===== Excerpted passage

But, can we guarantee (!) that our products are safe? Biology does all kinds of awkward things (it even created the human species . . . ). We are a very long way from understanding all metabolic pathways, all GxE interactions, or even all chemical compounds in plants. With the testing protocols for GMOs society created a standard for safety, but a safety-guarantee is impossible. Science philosophers have clearly indicated that it is possible to prove that something is not safe – there is no scientific methodology to prove safety. That is true for genetic modification (or gene editing for that matter) but also for conventional plant breeding.

Since biology is complex and unpredictable, why then have we not run into all kinds of food safety issues in plant breeding over the past 150 years (let’s assume that scientific breeding started with Mendel)? Is it because nature is so benevolent? Is it because our knowledge of plants is so deep that we know all risks? Or is something else at play?

First – nature is by definition dangerous. Plants in nature that protect themselves through physical (thorns, hairs, cell wall characteristics), chemical (toxins, attractants, repellents) or biochemical/genetic (resistances, CRISPR) means have a competitive advantage in evolution. Mankind has avoided the first two mechanisms to a large extent when selecting the plants for domestication. Still, we eat cassava with cyanide, beans with lectins and quinoa with saponins, but luckily, we have learned to process such foods to avoid intoxication.

With regard to our knowledge of biology, we know that mutations occur every day during but also after variety development. These may create new or divert existing metabolic pathways in the cell, which may finally produce toxins or allergens. Such unexpected effects may also occur with new farming systems (e.g. fertilization) or food processing methods.

==========
===== Provided records

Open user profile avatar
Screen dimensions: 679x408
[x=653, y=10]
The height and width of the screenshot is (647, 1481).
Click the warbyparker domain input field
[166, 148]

==========

Parts of the exercise =
A – Translate this sentence from the plant breeding passage into Spanish: "Mankind has avoided the first two mechanisms to a large extent when selecting the plants for domestication."
B – From the plant breeding passage, copy everything from "But, can we" down to "conventional plant breeding.".
C – For each statement, answer yes or no according to the plant breeding passage, and quote the words that decide it: (i) Testing protocols for GMOs make a safety guarantee possible. (ii) Mutations occur only during variety development. (iii) People eat cassava that contains cyanide.

Set of answers =
A – La humanidad ha evitado en gran medida los dos primeros mecanismos al seleccionar las plantas para su domesticación.

B –
But, can we guarantee (!) that our products are safe? Biology does all kinds of awkward things (it even created the human species . . . ). We are a very long way from understanding all metabolic pathways, all GxE interactions, or even all chemical compounds in plants. With the testing protocols for GMOs society created a standard for safety, but a safety-guarantee is impossible. Science philosophers have clearly indicated that it is possible to prove that something is not safe – there is no scientific methodology to prove safety. That is true for genetic modification (or gene editing for that matter) but also for conventional plant breeding.

C –
(i) No: "a safety-guarantee is impossible."
(ii) No: "mutations occur every day during but also after variety development."
(iii) Yes: "we eat cassava with cyanide."